Stevens, the company’s autonomous vehicle guru, told IL that the challenge lies with humans’ unpredictability. Sometimes, he said, people will run a red light or leave from a four-way stop in the wrong order, because they’re not paying attention or because they’re in a hurry.
Introducing self-driving cars would be much easier, he said, if the whole world, from one day to the next, adopted autonomous vehicles that all followed the same rules. However, for many years and decades, artificial intelligence-controlled vehicles will have to share the roads with human-steered machines.
“Humans are far less predictable than computers are,” Stevens said.
The trolley problem
Beyond some of the technical problems, Ford also is working with the Mobility Transformation Center, at the University of Michigan, to address some ethical challenges that are popping up as artificial intelligences are making decisions for the “bags of saltwater.”
For example, what should an autonomous vehicle do if it is about to crash into an obstacle in heavy traffic in a busy city?
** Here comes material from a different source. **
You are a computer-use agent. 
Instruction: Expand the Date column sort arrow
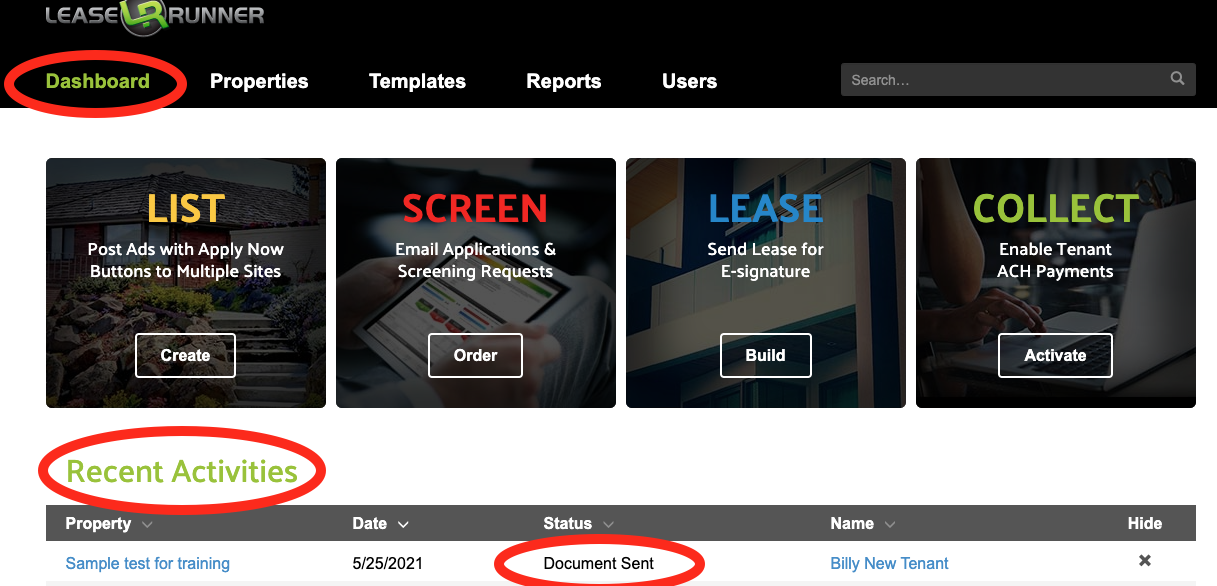[x=403, y=524]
Ideally, it should swerve to miss the obstacle to protect the vehicle’s occupants. But should it swerve onto the sidewalk? Or into oncoming traffic? How will it weigh the risks of injury/death to occupants versus those in another vehicle? What if it cannot avoid striking a pedestrian? Should it be allowed to choose which pedestrian to strike? The woman in her prime because she is most likely to survive the impact? The elderly person because he has the fewest number of years left to live? As humans increasingly are relinquishing more control to AI, decades-old thought experiments such as the trolley problem are starting to mirror real-world problems.
Stevens said regulators and the industry will have to reach a consensus on such matters, because they extend far beyond engineering challenges.
As autonomous and semi-autonomous vehicles are involved in the first crashes, and more of them hit the road — Uber just introduced some driverless Ford Fusion taxis in Pittsburgh — governments are starting to take notice.
The Obama administration said Monday that it will release today “a new Federal Automated Vehicles Policy to help facilitate the responsible introduction of automated vehicles to make transportation safer, cleaner, more accessible, and more efficient.”
Vox.com reported that the policy addresses aspects including regulatory challenges, testing and safety.
According to the German business magazine Wirtschaftswoche, the traffic minister of Germany, home of such brands as Volkswagen, Mercedes and BMW, this month created an ethics commission for autonomous driving and recently proposed some laws akin to Asimov’s Three Laws of Robotics. Highlights of the law proposed by Alexander Dobrindt:
- Damage to property is preferable over damage to people.
- In dangerous situations, the AI must not be allowed to classify people by size, age, etc.
- If something happens, the manufacturer is responsible.
Dobrindt also said that the human drivers in autonomous vehicles have to pay some basic attention to vehicle operation. That means they can check their email, watch TV or read a book — but they cannot take a nap, because they must be able to interfere at any moment.
Making sure that the AI in self-driving cars adheres to complex rules will require lots of coding, and Ford said its autonomous Fusion already includes 17 million lines of code. That’s more than a Boeing 787 Dreamliner.